(Extracted records)
start

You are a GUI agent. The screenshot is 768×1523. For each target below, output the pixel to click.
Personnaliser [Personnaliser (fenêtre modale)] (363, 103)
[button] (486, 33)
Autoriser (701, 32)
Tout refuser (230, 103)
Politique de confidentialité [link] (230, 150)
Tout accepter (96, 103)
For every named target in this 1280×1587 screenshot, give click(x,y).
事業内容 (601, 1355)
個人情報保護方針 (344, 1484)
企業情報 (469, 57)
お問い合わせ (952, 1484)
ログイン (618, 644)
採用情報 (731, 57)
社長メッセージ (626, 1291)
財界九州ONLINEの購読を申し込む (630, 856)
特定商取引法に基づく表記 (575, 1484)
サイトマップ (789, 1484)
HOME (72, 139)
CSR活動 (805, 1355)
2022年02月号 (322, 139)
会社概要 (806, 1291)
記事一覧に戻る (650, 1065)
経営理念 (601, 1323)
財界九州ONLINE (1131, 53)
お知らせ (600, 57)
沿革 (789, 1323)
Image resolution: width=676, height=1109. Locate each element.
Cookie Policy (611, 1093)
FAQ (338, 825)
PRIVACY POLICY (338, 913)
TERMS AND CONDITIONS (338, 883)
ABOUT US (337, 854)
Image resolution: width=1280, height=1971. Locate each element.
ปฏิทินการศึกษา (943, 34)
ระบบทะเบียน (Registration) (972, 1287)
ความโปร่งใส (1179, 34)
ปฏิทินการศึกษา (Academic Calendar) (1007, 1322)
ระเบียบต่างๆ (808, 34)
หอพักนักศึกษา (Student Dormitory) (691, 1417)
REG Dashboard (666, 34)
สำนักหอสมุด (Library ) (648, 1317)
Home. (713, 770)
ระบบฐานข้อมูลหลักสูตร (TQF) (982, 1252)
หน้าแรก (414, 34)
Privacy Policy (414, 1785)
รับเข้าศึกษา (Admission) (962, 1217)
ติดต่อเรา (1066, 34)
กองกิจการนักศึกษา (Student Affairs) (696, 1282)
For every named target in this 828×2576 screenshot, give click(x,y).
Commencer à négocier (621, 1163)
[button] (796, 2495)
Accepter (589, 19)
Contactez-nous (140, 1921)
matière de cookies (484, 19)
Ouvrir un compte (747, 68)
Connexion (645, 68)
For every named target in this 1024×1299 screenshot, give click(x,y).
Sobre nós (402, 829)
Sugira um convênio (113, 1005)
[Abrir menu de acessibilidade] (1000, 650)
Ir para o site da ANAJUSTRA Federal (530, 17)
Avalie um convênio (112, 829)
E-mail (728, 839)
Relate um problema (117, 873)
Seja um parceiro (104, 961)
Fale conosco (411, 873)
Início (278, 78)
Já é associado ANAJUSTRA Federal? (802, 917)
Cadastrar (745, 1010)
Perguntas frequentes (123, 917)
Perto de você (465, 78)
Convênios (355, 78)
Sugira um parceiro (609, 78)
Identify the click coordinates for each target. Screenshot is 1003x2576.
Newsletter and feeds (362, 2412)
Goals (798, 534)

end

# [Exercise requirements]
Pick out every line in the entries above that contains the string "Image", treating uppercase and lowercase letters as different.

# [Answer to the exercise]
Image resolution: width=676, height=1109. Locate each element.
Image resolution: width=1280, height=1971. Locate each element.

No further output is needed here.